GLP-1のダイエット(体重減少)効果とは リバウンドを含めた解説
GLP-1のダイエット(体重減少)効果とは リバウンドを含めた解説
公開日: 2019年11月26日
最終更新日: 2021年9月22日
GLP-1受容体作動薬は、糖尿病の治療薬(血糖降下薬)の一つです。
GLP-1には、食欲を抑制し、食事摂取量を減らし、体重を減らす効果があると言われています。
欧米人の肥満者や肥満2型糖尿病の人に、GLP-1製剤を20週~56週間投与すると、3%~7%程度の体重減少効果が認められます。
しかし、日本人の2型糖尿病の人の場合は、セマグルチド(オゼンピック)以外のGLP-1製剤を常用量で投与しても、ほとんど体重減少効果は期待できません。
(セマグルチドには、日本人(平均体重70kg)に30週間投与した際に、平均2kg-4kg程度の体重減少を認めた報告があります。)
また、GLP-1製剤を投与して、体重が一旦減少しても、投与を中止すると、体重はリバウンドする事が報告されています。
日本人は、欧米人と異なり、GLP-1製剤による体重減少効果は乏しく、現時点で、日本人に投与した場合に、明らかな体重減少効果が期待できるGLP-1製剤は、セマグルチドだけです。

────────────────

== 課題項目 ==
• 1. 本文の「しかし、日本人の2型糖尿病の」から「ドする事が報告されています。」までをその両端を含めて示し、その際「リバウンド」を「再増加」に置き換えてください。
• 2. 本文に出てくる、週を単位とする期間の表記をすべて挙げてください。
ここに掲げる記録は、本文とは別の出典から採られたものです。

────────────────

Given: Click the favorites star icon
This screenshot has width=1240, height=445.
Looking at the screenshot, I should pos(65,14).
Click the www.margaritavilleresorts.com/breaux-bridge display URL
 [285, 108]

────────────────

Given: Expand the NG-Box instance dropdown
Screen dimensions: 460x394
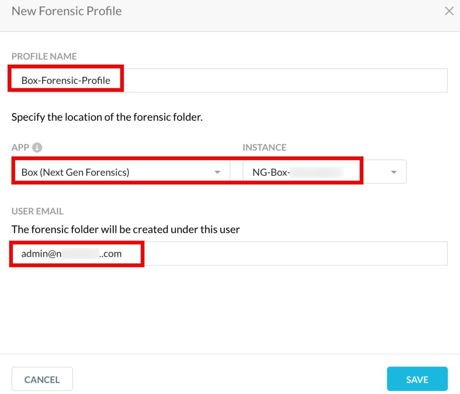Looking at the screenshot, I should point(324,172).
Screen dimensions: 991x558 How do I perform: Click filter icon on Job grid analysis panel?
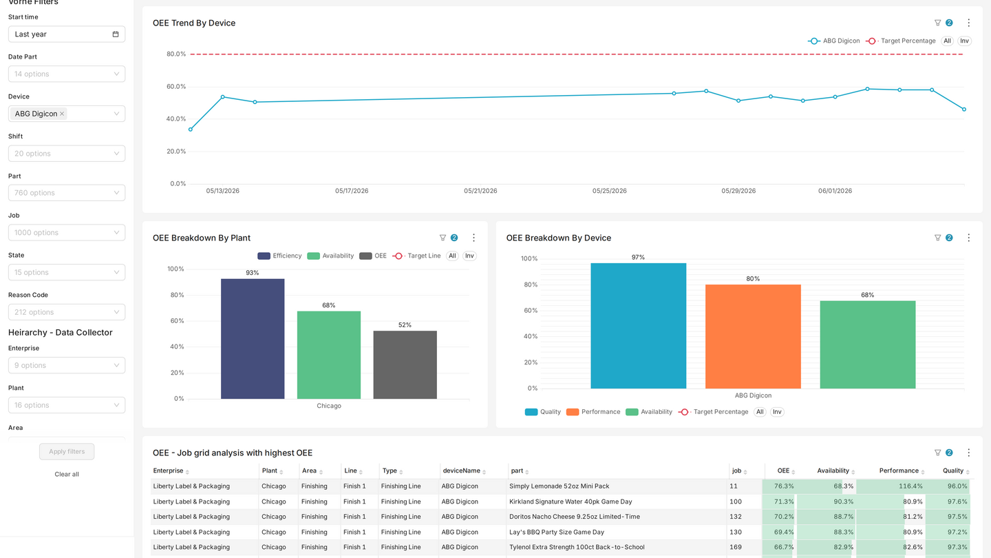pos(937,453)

────────────────

== 解答一覧 ==
• 1.
しかし、日本人の2型糖尿病の人の場合は、セマグルチド(オゼンピック)以外のGLP-1製剤を常用量で投与しても、ほとんど体重減少効果は期待できません。
(セマグルチドには、日本人(平均体重70kg)に30週間投与した際に、平均2kg-4kg程度の体重減少を認めた報告があります。)
また、GLP-1製剤を投与して、体重が一旦減少しても、投与を中止すると、体重は再増加する事が報告されています。

• 2. 20週、56週間、30週間